When I’m with my bike, “Where’s your helmet?!” is a real popular question from just about anybody who feels entitled to exercise passive-aggressive judgment in question form. Thankfully, I don’t feel the gall to ask total strangers “Do you really need another martini?”, “How about salad instead of fries?” or “Are you sure about the tank top?” – even after it’s clearly too late.
When I was a kid growing up in the ’70s and ’80s in Lakewood, Ohio, a suburb of Cleveland, riding a bike was fun, not serious. In our early years, we rode upright on Huffy Dragsters and dirt bikes, doing fast turns, going down hills and catching air on crude homemade ramps on the driveway. And sometimes we fell. When we fell, whether sideways or front-ways, our hands met the ground. We didn’t wear special bicycling clothes, and none of us wore any of these motorbike helmets.
I was the youngest of five when I learned to ride a bike in the mid ’70s. My oldest sibling, my sister Tracy, had an upright Schwinn. Between her bike, my bike, my other siblings’ bikes in the garage and most of the other bikes in the neighborhood, the mode of cycling was upright. Still no special cycling clothes, still no helmets.
Then, in 1979, a hit movie called Breaking Away came out. Suddenly, all across America, recreational cyclists wanted to be like the Americans in the movie, who wanted to be like the Italians in the movie: a rendition of pro racers hunched over ten-speeds. In the hunched-over position, riders weren’t looking around anymore. They were now face-down, limiting their periphery to forward and down, putting every other direction in a blind spot. In those pre-Armstrong days, the racer model that was spreading like the flu had amateur riders flirting with speeds that only seasoned professionals should reach in a controlled environment – not an environment shared with cars or pedestrians.

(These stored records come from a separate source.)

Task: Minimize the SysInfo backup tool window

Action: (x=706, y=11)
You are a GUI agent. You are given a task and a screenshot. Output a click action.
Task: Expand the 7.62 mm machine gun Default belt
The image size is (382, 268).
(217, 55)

Upright Dutch-model bikes started to become passé, written off as uncool, old lady, Wicked Witch of the West bikes. The newly popular model, the racer model, started to permeate the culture, becoming what Americans think cycling meant: cycling meant racing, or some derivative thereof. Out of necessity and with thanks to the racing influence, helmets entered the scene because cycling started to become dangerous, literally.
Enter the Armstrong Effect…
From the time Lance Armstrong took his first major victory in the early ’90s, cycling culture in America has been dominated by racing. Drunk on it, actually. Not only does everyone suddenly need a helmet, but we also need specialized gear and tight Lycra clothes with taint padding. The bikes themselves are razor-thin, feather-light contraptions, helping the non-professional rider go even faster. It’s all about the extreme… extreme lightweight, extreme racing, extreme speed, extreme tension on the face of the rider. And apparently extremely dangerous all of a sudden.
Then there’s the phenomenon known as “risk compensation.” Grant Petersen explains it perfectly in his book Just Ride, but I’ll try to summarize it here. Risk compensation is a psychological phenomenon that consciously or subconsciously affects our behavior when we wear protective equipment during a perceived dangerous activity. In football pads and helmets, kevlar vests, snake boots and, yes, bike helmets, we behave differently – with an increased sense of invincibility or recklessness, as if the protective gear is some kind of insurance against misfortune. As someone who was once a helmeted practitioner of the racer model and now an unhelmeted practitioner of the upright Dutch model, I can ascertain that there is a remarkable difference in how I ride.
If wearing a helmet makes one feel safer and more secure on a bicycle, then by all means wear one. And if one is training for a triathlon or an iron man, by all means wear one. (Just keep the speed entitlement out of the crowded metropolis shared by cars, pedestrians, children, dogs and other bicyclists.)
The data on the safety and reliability of bike helmets is a conflicted mixed bag. One statistic in which I’d be particularly interested is one that shows a breakdown in bicycle head injuries based on the type of cycling that was practiced: Of all bicycle head injuries, I’d love to know the percentage of victims who practiced the racer/messenger/daredevil model as opposed to the slower, upright, Dutch model. Unfortunately, I don’t think it’s a statistic we’ll ever know, but I think the distinction is legitimate and important.
I’m not anti-helmet, but I am anti-propaganda when it comes to companies capitalizing on fear and the perpetuation that bicycling is or even should be perceived as a dangerous activity. Because it shouldn’t be. When it comes to enjoying a bicycle, I will leave the specialized gear, the specialized clothes, the specialized bikes and, yes, the helmet to those intoxicated by the Armstrong Effect. This recovered daredevil has retired into a sane, sober and civilized model of cycling, and I’m loving the ride, just like I did when I was a kid. Without the helmet.